Exercise prompt:
The line containing "Click the OpenCloud" and every line after it, through the end of the material: copy these exactly and nothing else, leaving pictures out.

The data:
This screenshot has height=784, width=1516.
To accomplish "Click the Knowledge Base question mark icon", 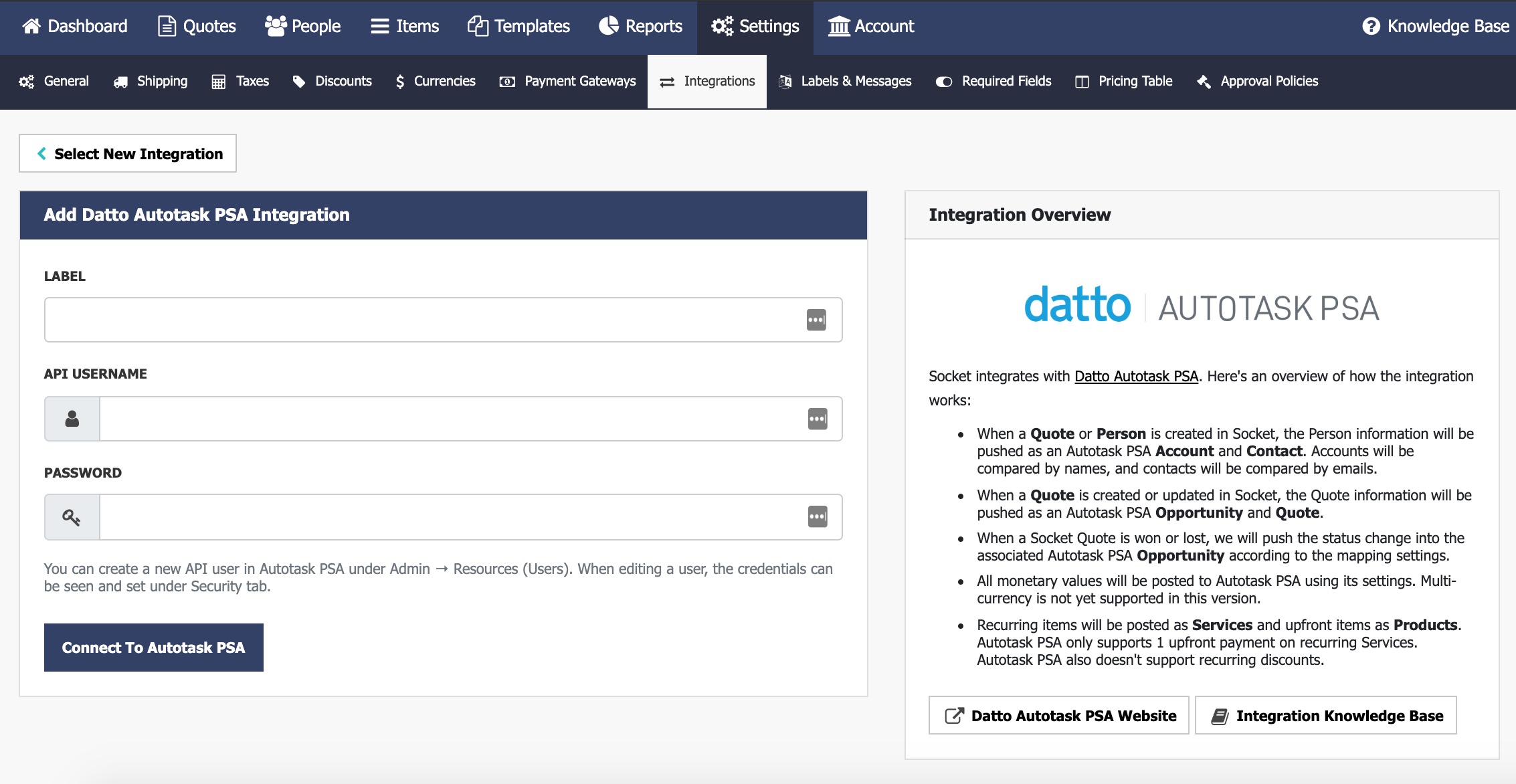I will 1371,26.
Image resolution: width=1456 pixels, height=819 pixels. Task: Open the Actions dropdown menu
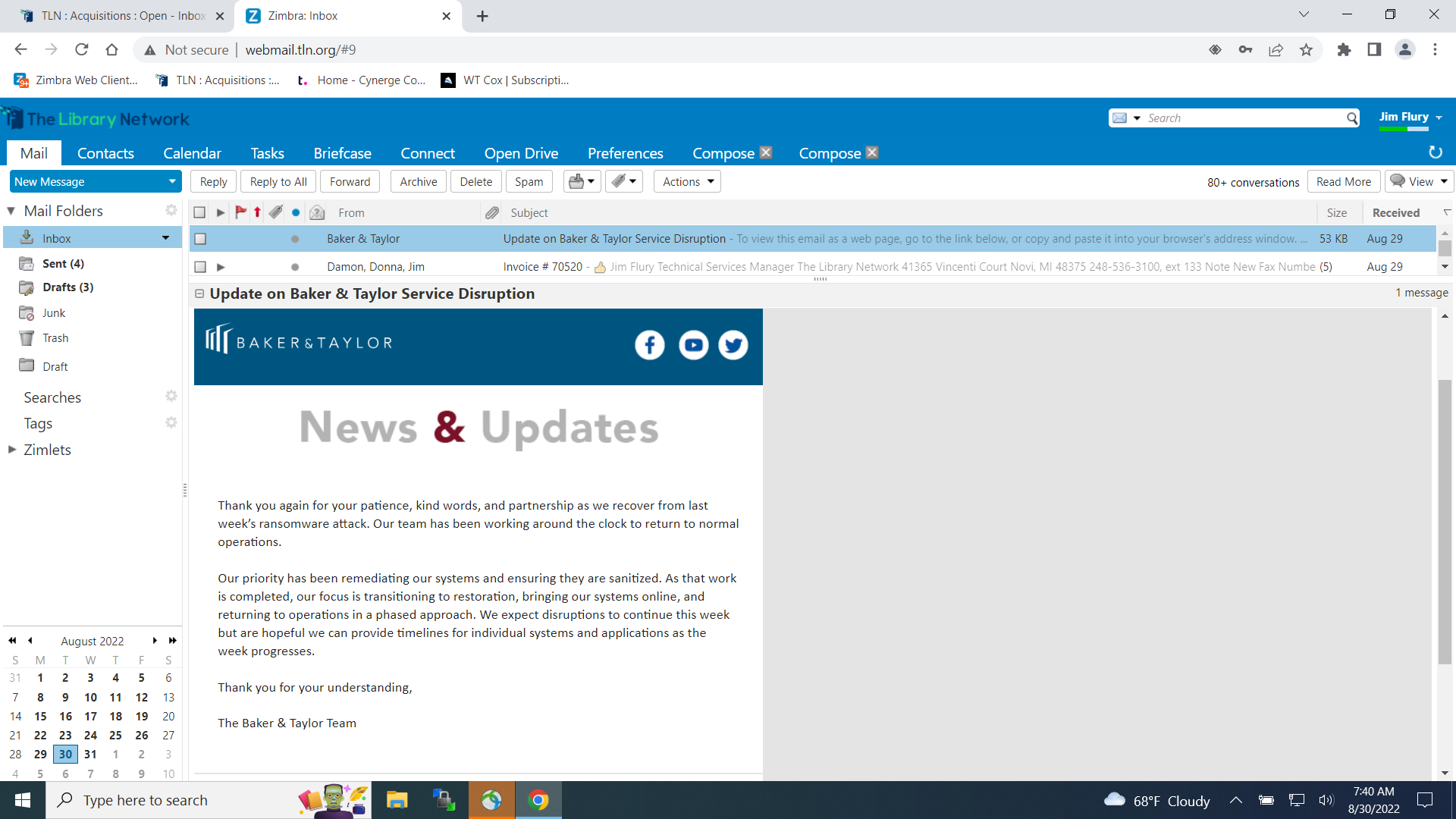687,181
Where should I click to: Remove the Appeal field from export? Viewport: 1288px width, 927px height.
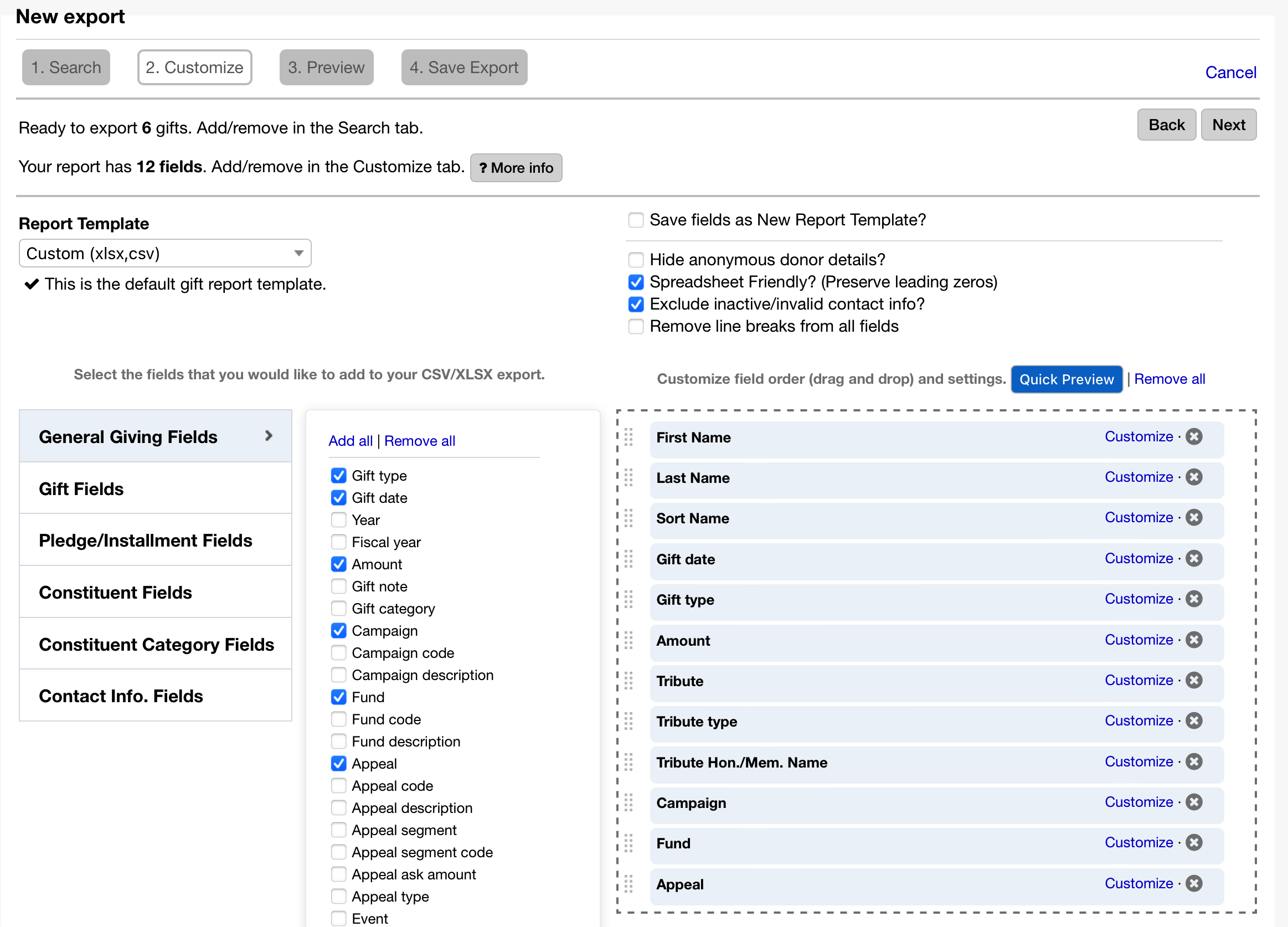click(x=1194, y=883)
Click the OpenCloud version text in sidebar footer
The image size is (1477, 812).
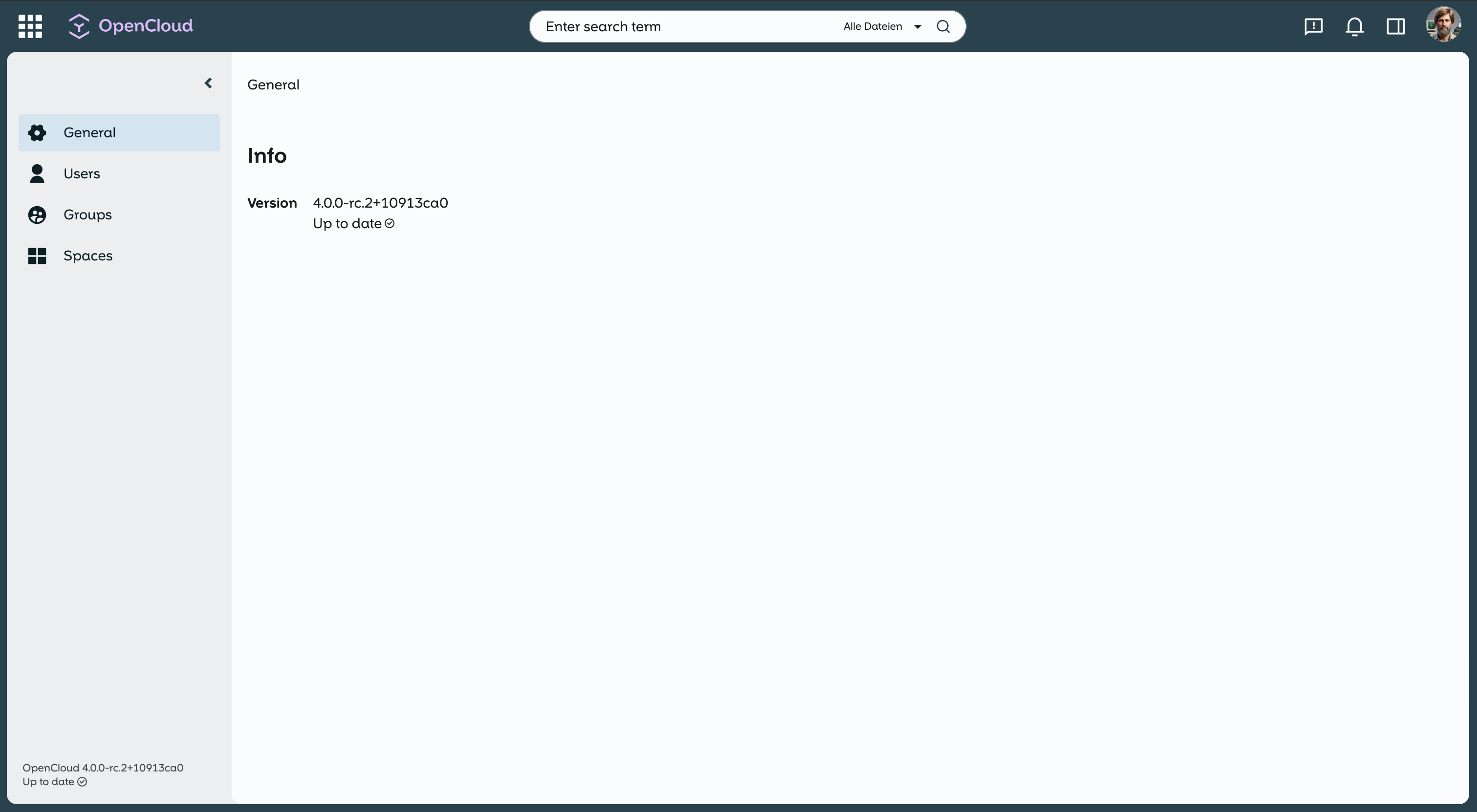[x=103, y=768]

Exercise answer:
Click the OpenCloud version text in sidebar footer
The image size is (1477, 812).
[x=103, y=768]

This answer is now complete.